October 28, 2023 5 min read 2 Comments

He Auditioned As A Kid For This Masters Moment

Photo by Ken Stone.

 

By Ray Glier

Getulio “Tony” Echeandia slept on the subway cars of New York City bouncing around the boroughs as a nine-year old. He wasn’t homeless, he just had to get places, and a kid has to grab a nap along the way sometimes. Tony had a certain spunk and would stick his nose into things and one time had that nose flattened at a basketball camp, a Puerto Rican boy mixing it up with Irish Catholics.

His youth was an audition.

To run the 400 meter hurdles at 59 years old and try like hell to run that race at your age, 59 seconds, takes spunk and enterprise and a dash of ego. The great hurdler Edwin Moses reportedly tried to run his age in the 400m hurdles and couldn’t.

Echeandia (Ay-chee-en-dee-ah) is the world record holder in the 400m hurdles in the men’s 55-59 age bracket. He turns 60 on May 15, 2024 and has a few more shots at 59 at 59.

Tony insists he is not trying to light a fire under other Geezer Jocks by doing this preposterous and precarious duet of fast running and fast jumping while approaching 60 years old. You do you, he said.

Echeandia is not after status, either. With respect, he knows the aging German Guido Muller  is the kingpin of Masters hurdling. Tony erased one of Guido’s world marks, the race at USATF Masters Outdoors Championships in Ames, Iowa in 2019 (57.73) when he was 55, and he’s proud of that, but records don’t seem to be a motivator to Echeandia.

So why this earnestness? Well, Tony is like you and you and you…and all of you who pour yourselves into something.

“I deal with a lot of mental stress at work, and some physical stress, but my work can’t boss me around while I'm on the track,” Echeandia said. “Tax time can’t run my life while I'm on the track. When I’m running nobody can touch me, nobody can bother me.

“I can tolerate the pain and push past that on the track because it is an escape. I love to get my work in.”

Tony is in construction and builds out spaces for the fashion houses, like Cartier. He lives in Miami Beach, a epicenter of high fashion on the east coast.
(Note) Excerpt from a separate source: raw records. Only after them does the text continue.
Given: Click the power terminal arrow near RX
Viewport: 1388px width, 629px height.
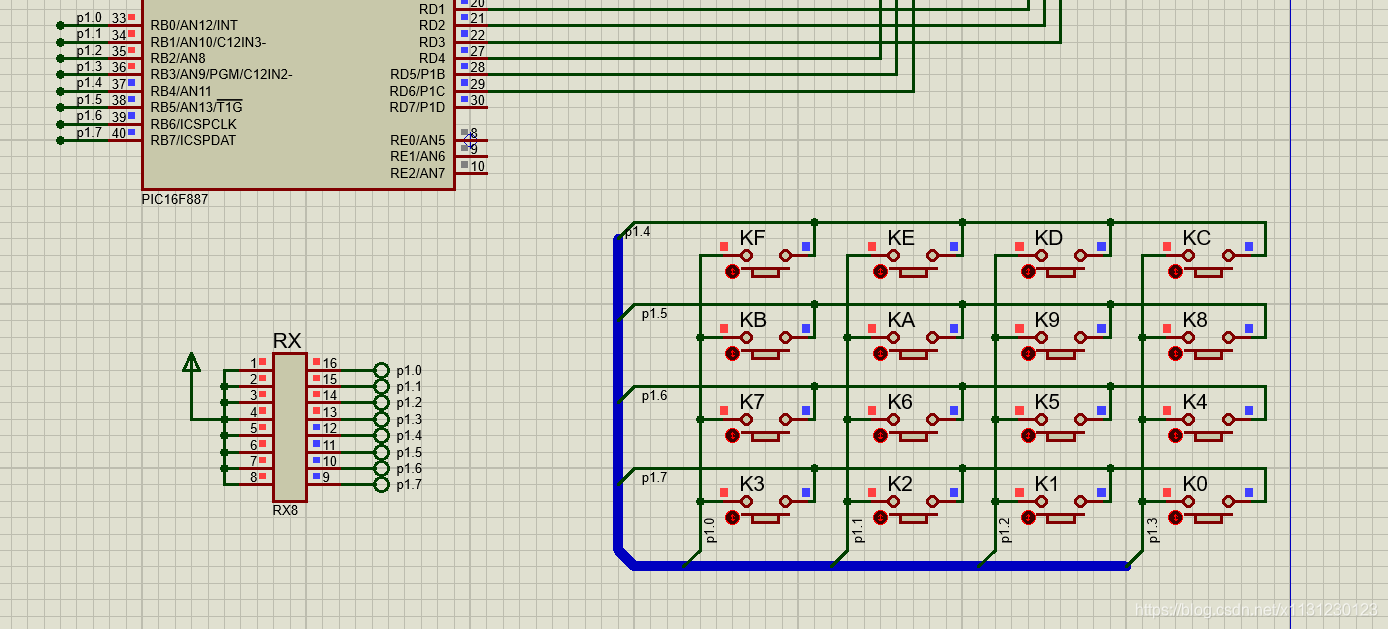Looking at the screenshot, I should click(191, 362).
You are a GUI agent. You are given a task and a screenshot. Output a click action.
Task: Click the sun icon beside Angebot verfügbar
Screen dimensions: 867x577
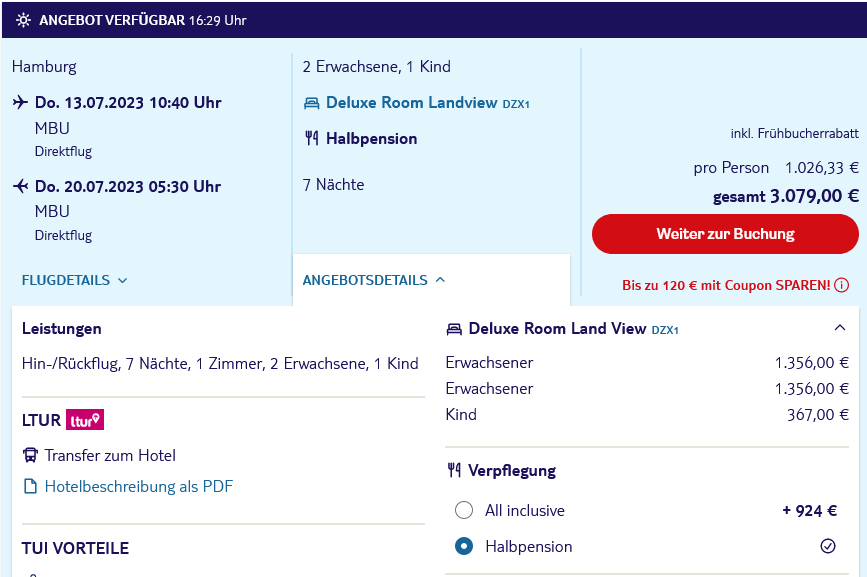click(x=23, y=20)
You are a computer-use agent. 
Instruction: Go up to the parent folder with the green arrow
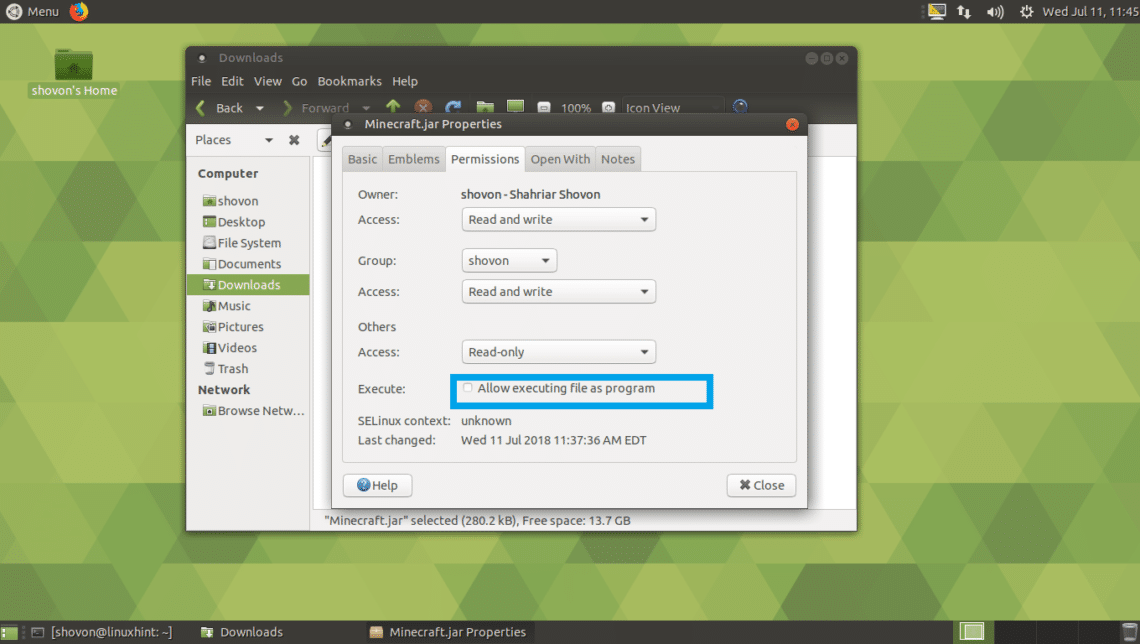point(393,107)
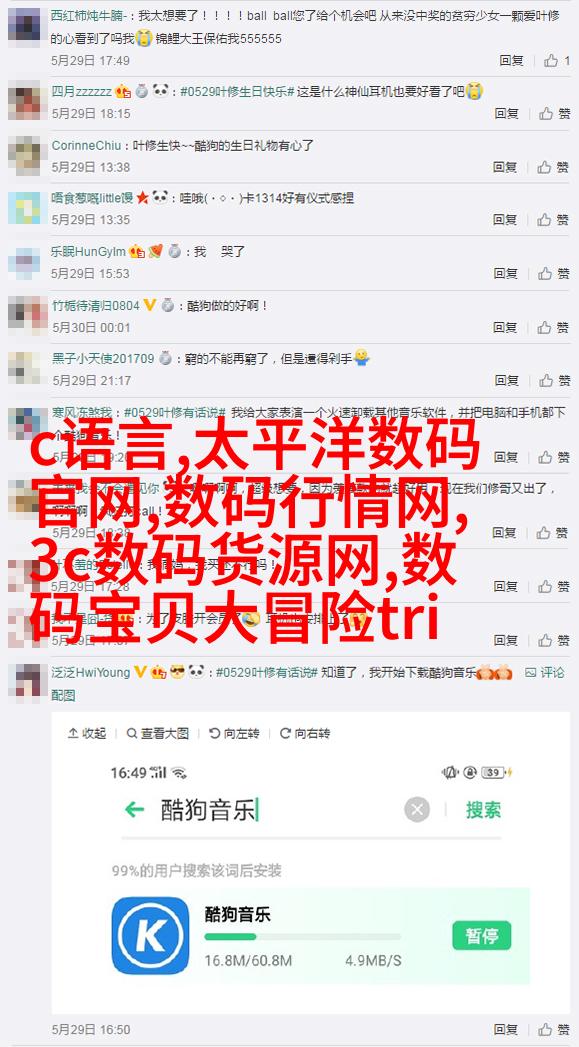Viewport: 579px width, 1047px height.
Task: Click the green 暂停 download button
Action: point(481,935)
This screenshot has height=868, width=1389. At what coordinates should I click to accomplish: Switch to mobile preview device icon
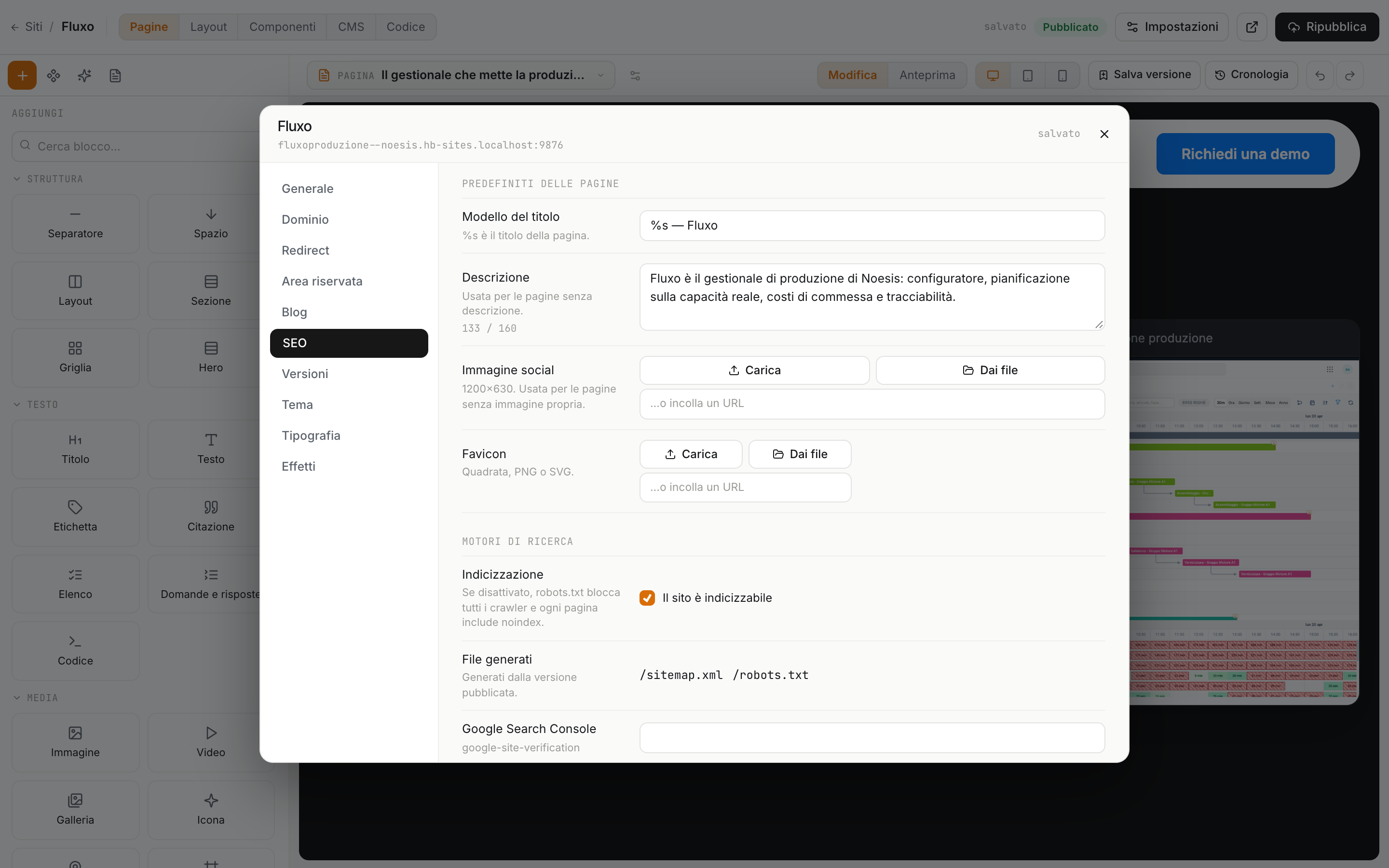point(1062,75)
The fashionistas have to be innovative and Echeandia has to be innovative right along with them and hit deadlines for shows.

In that regard, Tony is like many other Geezer Jocks in their late 50s and 60s who are still working. His hurdling is your long bike ride, or your long walk, or your 5K under 35 minutes, or striving for a 5K under 30.
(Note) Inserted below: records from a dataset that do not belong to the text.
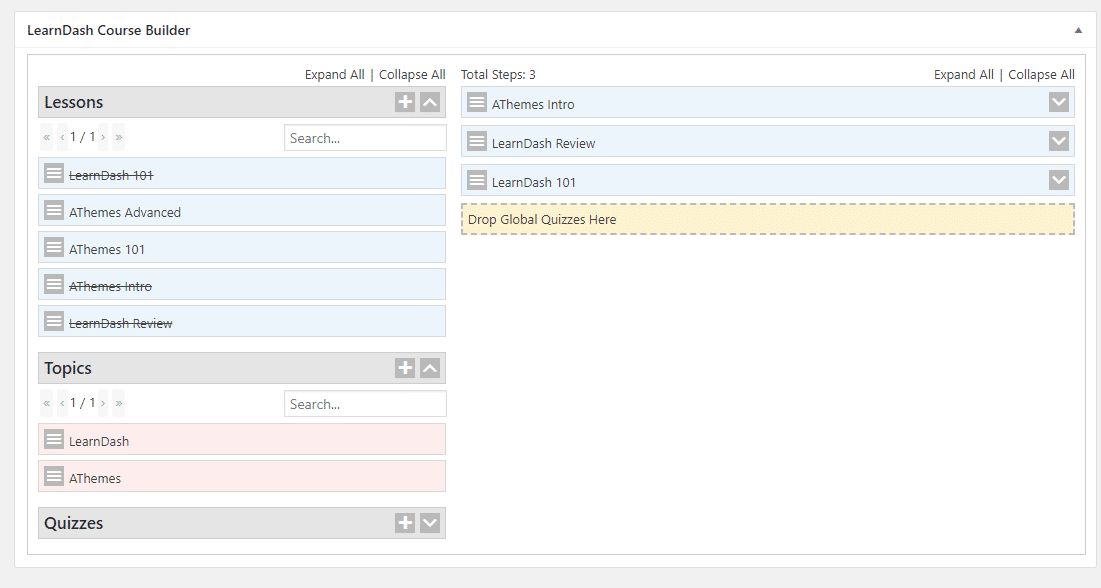Screen dimensions: 1101x588
Task: Expand the AThemes Intro course step
Action: pyautogui.click(x=1059, y=103)
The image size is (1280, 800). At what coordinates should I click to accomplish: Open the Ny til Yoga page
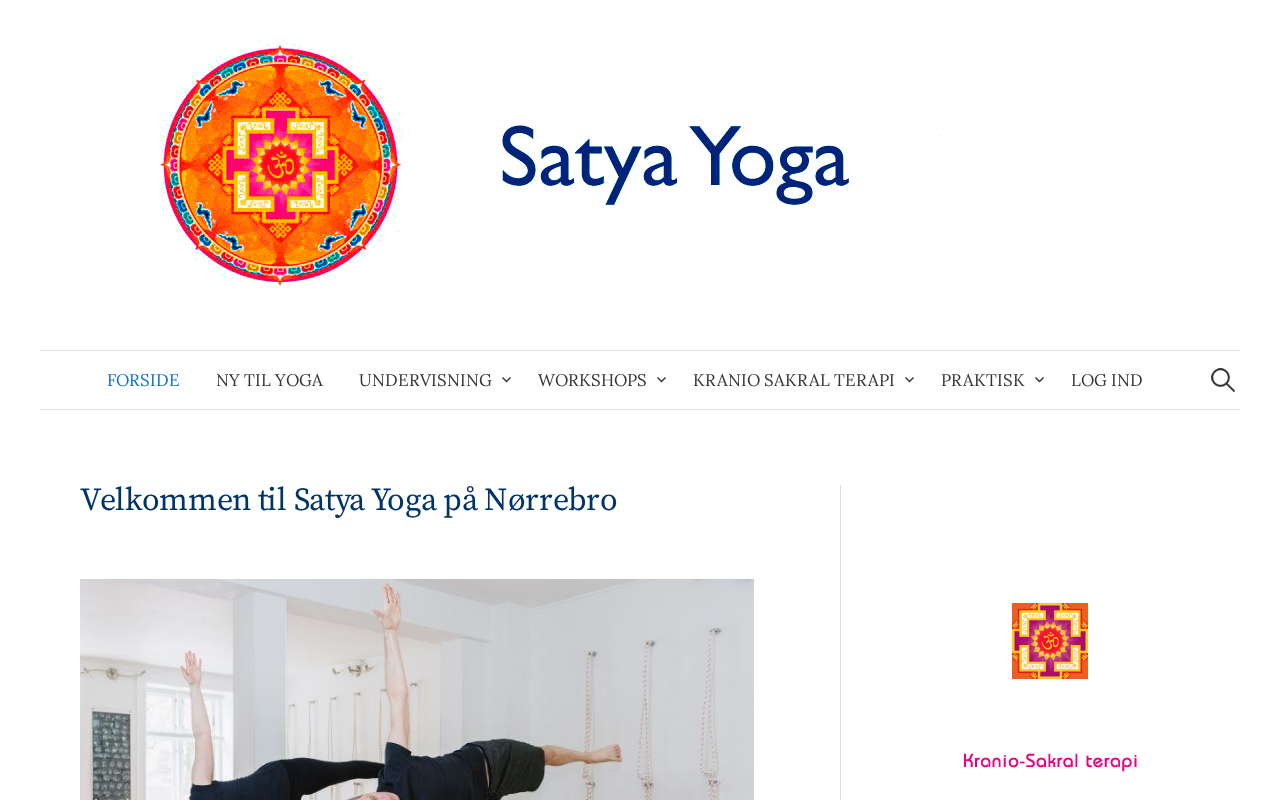[269, 380]
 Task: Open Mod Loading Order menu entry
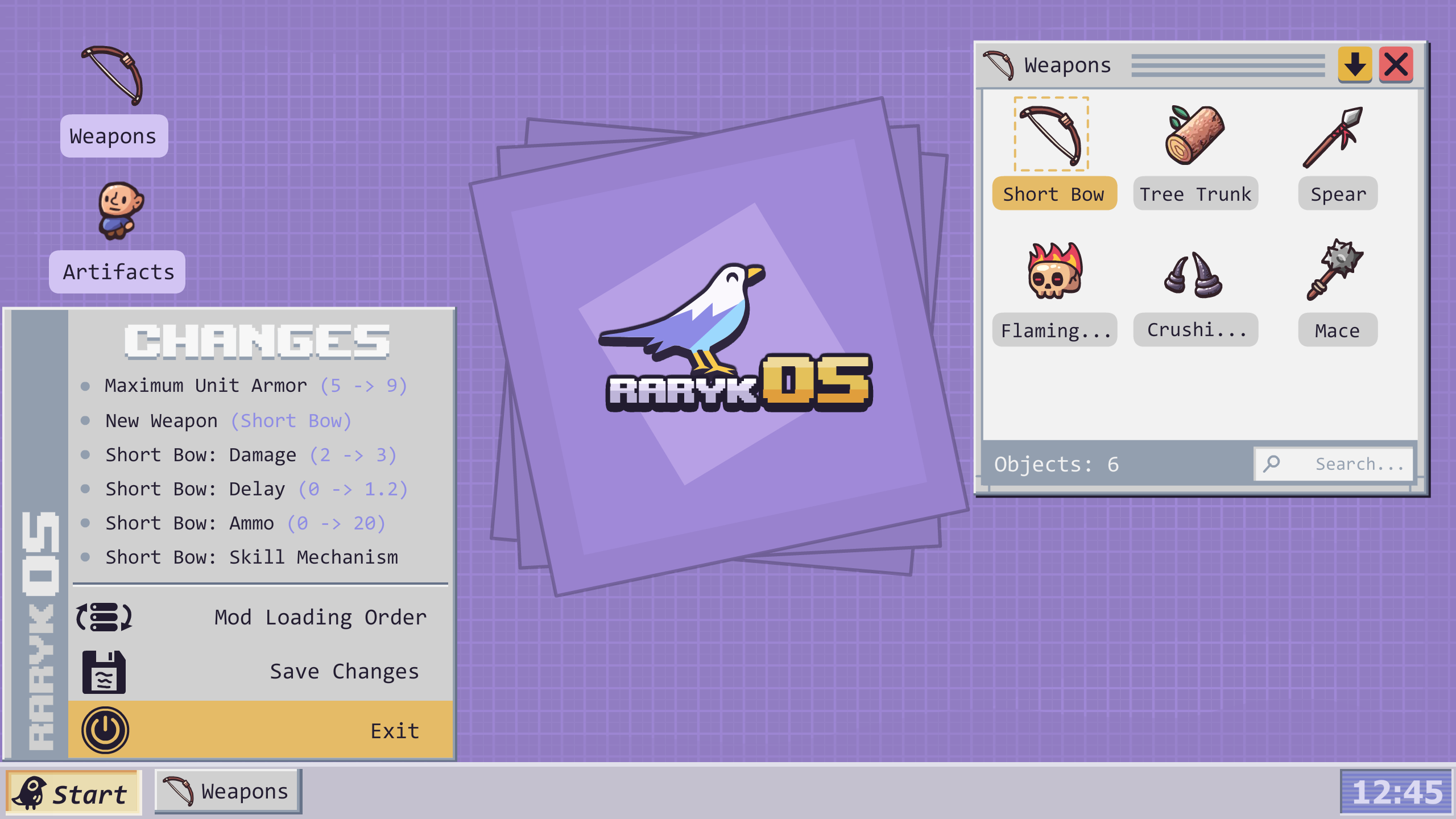[x=260, y=617]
Where he might be different is intensity.

Tony has a workout where he will put everything he has into a 400-meter flat ground run and then blow through that for another 100 meters trying to keep up speed. He wants 57 seconds over the first 400 and then 14 seconds over the last 100.

He will rest 12-15 minutes and then try it again. That's fast. That’s intense.

“I haven't seen a lot of guys that are able to do that,” Echeandia said. “Definitely, not a lot of people want to do that workout.”

Says his friend and Masters athlete Karl Ross, “I've been trying to keep up with him in his training since he moved to Florida back in 2015 and it gets increasingly difficult. There are no short-cuts or hacks to success other than love of the sport, sweat and, with hurdles, blood.”

Here is the deal with these elite runners at 59, or 60, or 63, or 70. They creak when they walk onto the track. I’ve watched these guys, like sprinters Damien Leake and Allan Tissenbaum. They walk in their sweats to the check-in table and you say to yourself, “Man, no way he can be fast anymore.” And then they go fast.

Echeandia is the same way. He called himself “an old man” one time in a Facebook post. He surely creaks with herniated discs, calf muscles barking at him, and an Achilles stretched nearly to rupture. And then he goes fast, too, the unsafe agreement with his body holding up for one more race.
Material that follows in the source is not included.